By Janice Kew and Antony Sguazzin
Public health officials fighting a lethal outbreak of mpox in Africa are struggling to avoid mistakes that cost lives during the Covid-19 pandemic, starting with the slow acquisition of vaccines.
In the week since the World Health Organization called the spread of the potentially deadly disease a public-health emergency of international concern, there has been constant talk around getting the inoculations onto African soil. These are now expected to arrive next week.
Crucially, plans to ensure shots get into arms are also underway.
“It’s about putting in place strong supply chain management that can accommodate the vaccine that we are bringing in the next few days,” Africa Centres for Disease Control and Prevention Director General Jean Kaseya said on Tuesday.
Mpox has been present on the continent since the 1970s, with little international attention. But even though it is the only region where the disease is endemic, it didn’t receive vaccines for the virus in 2022 as the infectious illness spread around the world.

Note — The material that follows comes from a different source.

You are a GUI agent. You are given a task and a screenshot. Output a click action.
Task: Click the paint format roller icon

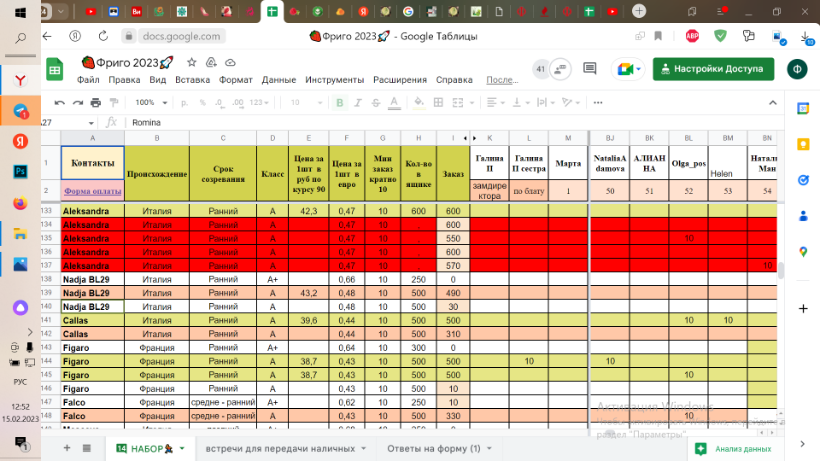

It was a similar story during the Covid-19 pandemic. When those shots first became available, Africa found itself at the back of the queue.
Still, African nations failed to build up stockpiles of shots even after they agreed to a plan to improve the continent’s emergency response capabilities.
Part of that failure is linked to a lack of local vaccine production. The region imports almost all of its shots and a drive to set up a vaccine industry has stumbled. Kaseya is adamant this time will be different.
“Without local manufacturing in Africa, we are exposed,” he said.
The Biovac Institute, a South African vaccine maker, will discuss with the Africa CDC how to transfer technology so that the company can make mpox vaccines, said Chief Executive Officer Morena Makhoana.
Africa CDC is in talks with Bavarian Nordic A/S, one of a few companies with an approved mpox vaccine, about getting shots quickly while ensuring that the continent’s manufacturers also get the ability to fill vials with the vaccine made by the Danish company.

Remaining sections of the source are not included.